Filtered search works by elimination. A buyer sets CCT to 5000K, beam angle to 90°, and DLC status to "Premium," and every fixture without those fields populated silently drops out of the result set — not because it doesn't qualify, but because the system has nothing to compare. The product isn't ranked poorly. It's absent.
The same failure mode hits AI answer engines even harder, because they don't infer values from prose the way a shopper skimming a page might. They need the fixture's efficacy, CCT, and DLC status expressed as retrievable facts, not adjectives buried in a paragraph about "energy savings you can feel."
Ask an answer engine
Try this prompt pattern with a buyer's actual language: "what 150-watt LED high-bay fixtures are DLC Premium listed, 5000K, and rated for 30-foot ceilings?" An answer engine can only surface a SKU here if wattage, CCT, DLC tier, and beam-to-mounting-height guidance all exist as structured values it can cross-reference. A raw feed description with none of those fields, however well-written, is invisible to that query — even if the underlying product matches perfectly.
Worked example: LED high-bay fixture
Here's what a typical raw supplier feed looks like next to what a buyer and an AI answer engine actually need.
Raw feed description: "150W LED high bay light. Super bright, energy efficient, easy to install. Great for warehouses and gyms. Long lifespan."
Enriched attribute table:
| Attribute | Value |
|---|---|
| Wattage | 150W |
| Lumen output | 22,500 lm |
| Efficacy | 150 lm/W |
| CCT | 5000K (selectable 4000K/5000K) |
| CRI | 80+ |
| Beam angle | 90° (narrow), 120° optic available |
| Recommended mounting height | 25-35 ft |
| Input voltage | 120-277V |
| Dimming protocol | 0-10V |
| IP rating | IP65 |
| Lumen maintenance | L70 at 100,000 hrs |
| DLC listing tier | Premium |
| Mounting type | Hook, chain, or surface |
| Warranty | 5 years |
Every row in that table is a filter a buyer or a rebate calculator can query directly. The raw description answers none of them.

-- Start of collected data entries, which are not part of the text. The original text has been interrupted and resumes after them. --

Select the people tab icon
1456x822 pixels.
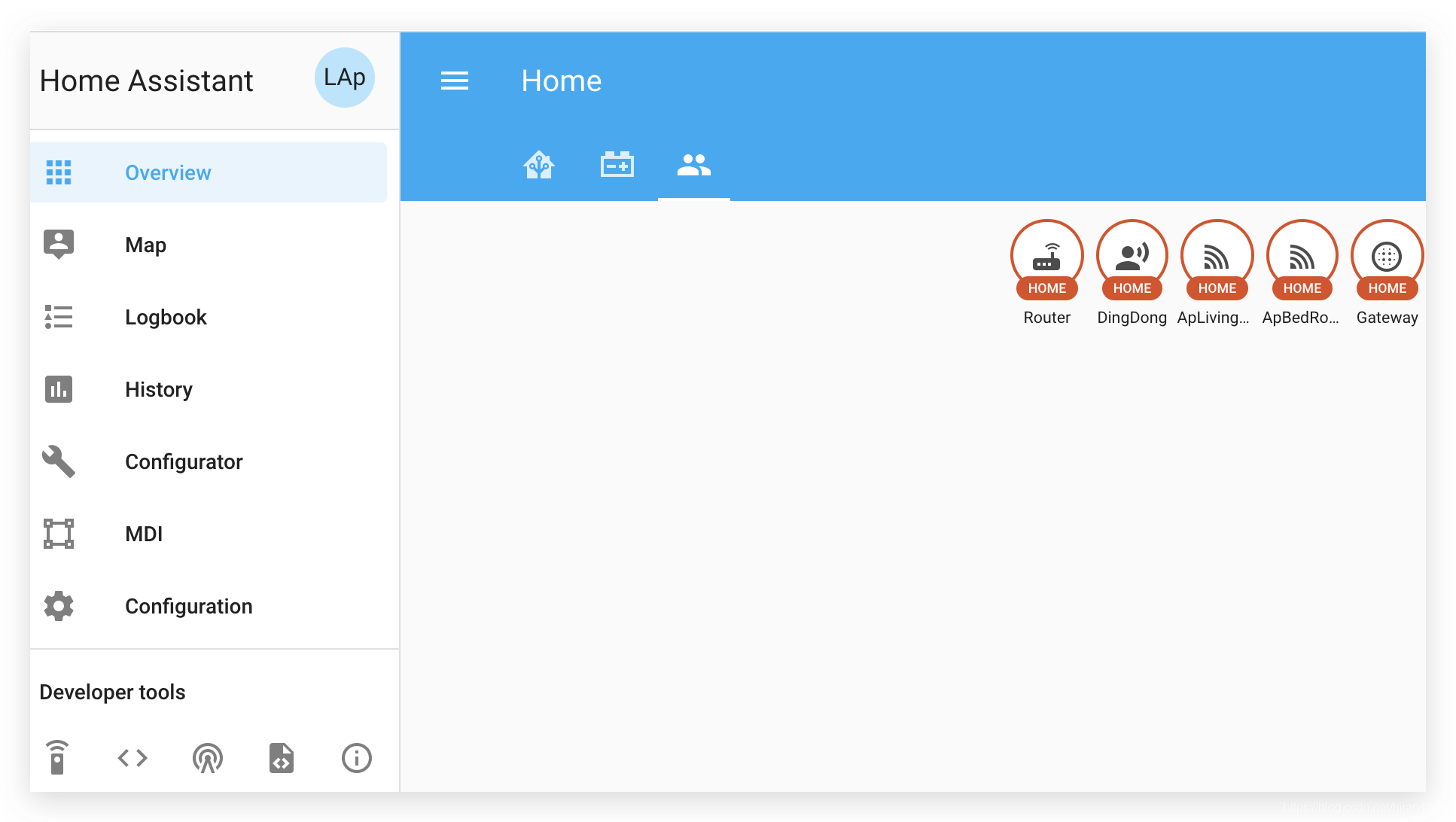pyautogui.click(x=693, y=165)
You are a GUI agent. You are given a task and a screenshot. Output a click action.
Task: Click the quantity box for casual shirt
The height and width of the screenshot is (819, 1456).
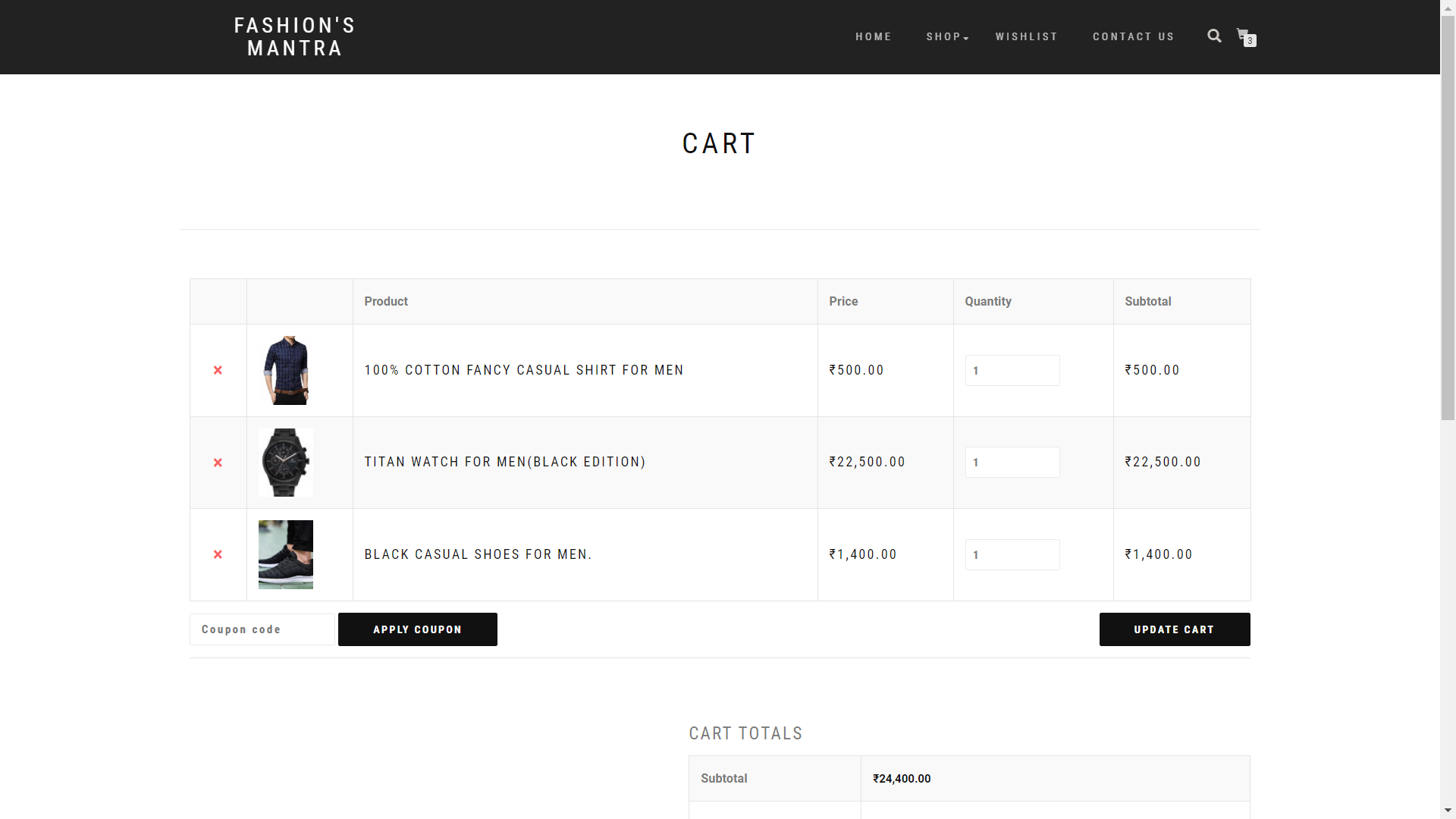1012,370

Structuring the schema so it holds
The practical move is to treat lumens, efficacy, CCT, CRI, beam angle, voltage, dimming protocol, IP/IK rating, DLC tier, mounting type, and warranty as required fields at the category level, not optional enrichment. Values should be extracted from the manufacturer's spec sheet or DLC listing, not estimated, and flagged when a source document is ambiguous about mounting height or beam angle rather than guessed. A fixture with a blank efficacy field isn't a data-quality footnote. It's a SKU a rebate-driven buyer will never see.
This is the same pattern that shows up across every technical category distributors sell into: the catalog data is only as useful as the fields it exposes, and no PIM auto-populates efficacy or DLC tier on its own. Anglera plugs into whatever system already stores the catalog — Akeneo, Salsify, a flat file, or nothing at all — and works the supplier documents to fill in exactly these kinds of gaps, so a high-bay fixture with a real 150 lm/W efficacy doesn't lose to a competitor's SKU that just described itself better.